:: Listed entries ::

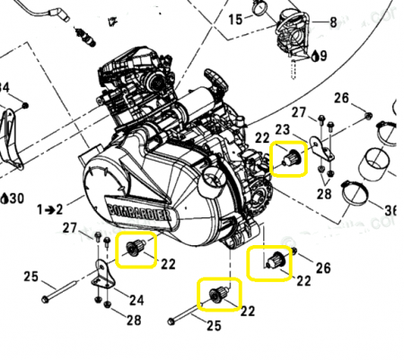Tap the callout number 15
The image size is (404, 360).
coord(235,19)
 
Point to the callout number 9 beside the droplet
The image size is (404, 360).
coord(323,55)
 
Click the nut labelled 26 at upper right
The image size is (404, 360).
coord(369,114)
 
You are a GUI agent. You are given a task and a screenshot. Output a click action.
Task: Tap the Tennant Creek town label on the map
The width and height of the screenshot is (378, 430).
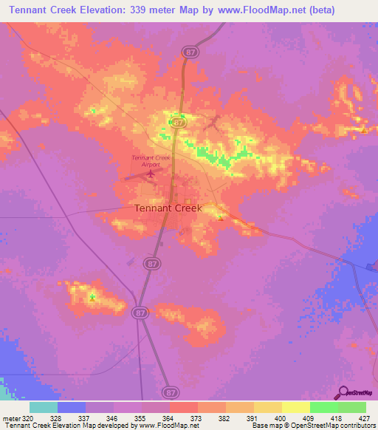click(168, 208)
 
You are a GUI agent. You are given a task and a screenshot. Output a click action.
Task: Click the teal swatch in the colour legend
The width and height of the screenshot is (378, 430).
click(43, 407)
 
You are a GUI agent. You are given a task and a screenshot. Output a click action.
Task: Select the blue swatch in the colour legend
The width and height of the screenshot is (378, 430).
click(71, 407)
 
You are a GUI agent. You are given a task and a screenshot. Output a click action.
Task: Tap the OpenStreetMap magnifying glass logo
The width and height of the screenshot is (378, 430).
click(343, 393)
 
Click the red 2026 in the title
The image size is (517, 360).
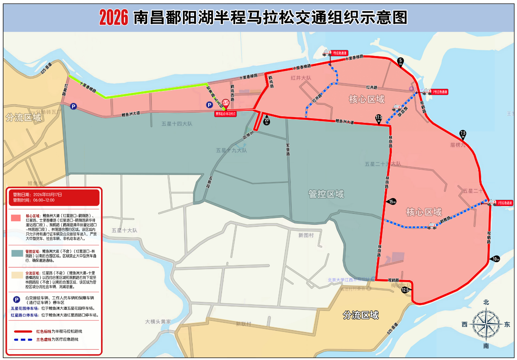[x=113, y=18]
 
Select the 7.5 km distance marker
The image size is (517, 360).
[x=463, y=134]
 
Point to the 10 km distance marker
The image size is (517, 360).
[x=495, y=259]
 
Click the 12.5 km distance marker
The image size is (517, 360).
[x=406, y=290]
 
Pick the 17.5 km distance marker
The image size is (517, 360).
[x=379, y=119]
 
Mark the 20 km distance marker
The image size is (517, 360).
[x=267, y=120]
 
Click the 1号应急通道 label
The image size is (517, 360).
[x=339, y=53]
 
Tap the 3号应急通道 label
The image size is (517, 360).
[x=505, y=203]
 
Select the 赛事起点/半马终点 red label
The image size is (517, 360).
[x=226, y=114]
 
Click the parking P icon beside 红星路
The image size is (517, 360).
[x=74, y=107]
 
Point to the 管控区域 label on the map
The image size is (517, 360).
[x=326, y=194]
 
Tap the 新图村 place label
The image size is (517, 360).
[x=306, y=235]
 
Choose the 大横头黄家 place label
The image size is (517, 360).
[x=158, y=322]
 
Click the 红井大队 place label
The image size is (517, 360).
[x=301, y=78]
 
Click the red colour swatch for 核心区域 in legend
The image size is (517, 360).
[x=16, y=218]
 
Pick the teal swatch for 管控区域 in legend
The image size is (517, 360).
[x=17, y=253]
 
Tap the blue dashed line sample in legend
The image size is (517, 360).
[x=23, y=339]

:::

**What to do:**
Convert all the records above into a Markdown table with the columns Row and Line, giving each non-blank line its own numbered row and skipping blank lines. Omit the pictures.

**The result:**
| Row | Line |
|---|---|
| 1 | Tap the callout number 15 |
| 2 | The image size is (404, 360). |
| 3 | coord(235,19) |
| 4 | Point to the callout number 9 beside the droplet |
| 5 | The image size is (404, 360). |
| 6 | coord(323,55) |
| 7 | Click the nut labelled 26 at upper right |
| 8 | The image size is (404, 360). |
| 9 | coord(369,114) |
| 10 | You are a GUI agent. You are given a task and a screenshot. Output a click action. |
| 11 | Task: Tap the Tennant Creek town label on the map |
| 12 | The width and height of the screenshot is (378, 430). |
| 13 | click(168, 208) |
| 14 | You are a GUI agent. You are given a task and a screenshot. Output a click action. |
| 15 | Task: Click the teal swatch in the colour legend |
| 16 | The width and height of the screenshot is (378, 430). |
| 17 | click(43, 407) |
| 18 | You are a GUI agent. You are given a task and a screenshot. Output a click action. |
| 19 | Task: Select the blue swatch in the colour legend |
| 20 | The width and height of the screenshot is (378, 430). |
| 21 | click(71, 407) |
| 22 | You are a GUI agent. You are given a task and a screenshot. Output a click action. |
| 23 | Task: Tap the OpenStreetMap magnifying glass logo |
| 24 | The width and height of the screenshot is (378, 430). |
| 25 | click(343, 393) |
| 26 | Click the red 2026 in the title |
| 27 | The image size is (517, 360). |
| 28 | [x=113, y=18] |
| 29 | Select the 7.5 km distance marker |
| 30 | The image size is (517, 360). |
| 31 | [x=463, y=134] |
| 32 | Point to the 10 km distance marker |
| 33 | The image size is (517, 360). |
| 34 | [x=495, y=259] |
| 35 | Click the 12.5 km distance marker |
| 36 | The image size is (517, 360). |
| 37 | [x=406, y=290] |
| 38 | Pick the 17.5 km distance marker |
| 39 | The image size is (517, 360). |
| 40 | [x=379, y=119] |
| 41 | Mark the 20 km distance marker |
| 42 | The image size is (517, 360). |
| 43 | [x=267, y=120] |
| 44 | Click the 1号应急通道 label |
| 45 | The image size is (517, 360). |
| 46 | [x=339, y=53] |
| 47 | Tap the 3号应急通道 label |
| 48 | The image size is (517, 360). |
| 49 | [x=505, y=203] |
| 50 | Select the 赛事起点/半马终点 red label |
| 51 | The image size is (517, 360). |
| 52 | [x=226, y=114] |
| 53 | Click the parking P icon beside 红星路 |
| 54 | The image size is (517, 360). |
| 55 | [x=74, y=107] |
| 56 | Point to the 管控区域 label on the map |
| 57 | The image size is (517, 360). |
| 58 | [x=326, y=194] |
| 59 | Tap the 新图村 place label |
| 60 | The image size is (517, 360). |
| 61 | [x=306, y=235] |
| 62 | Choose the 大横头黄家 place label |
| 63 | The image size is (517, 360). |
| 64 | [x=158, y=322] |
| 65 | Click the 红井大队 place label |
| 66 | The image size is (517, 360). |
| 67 | [x=301, y=78] |
| 68 | Click the red colour swatch for 核心区域 in legend |
| 69 | The image size is (517, 360). |
| 70 | [x=16, y=218] |
| 71 | Pick the teal swatch for 管控区域 in legend |
| 72 | The image size is (517, 360). |
| 73 | [x=17, y=253] |
| 74 | Tap the blue dashed line sample in legend |
| 75 | The image size is (517, 360). |
| 76 | [x=23, y=339] |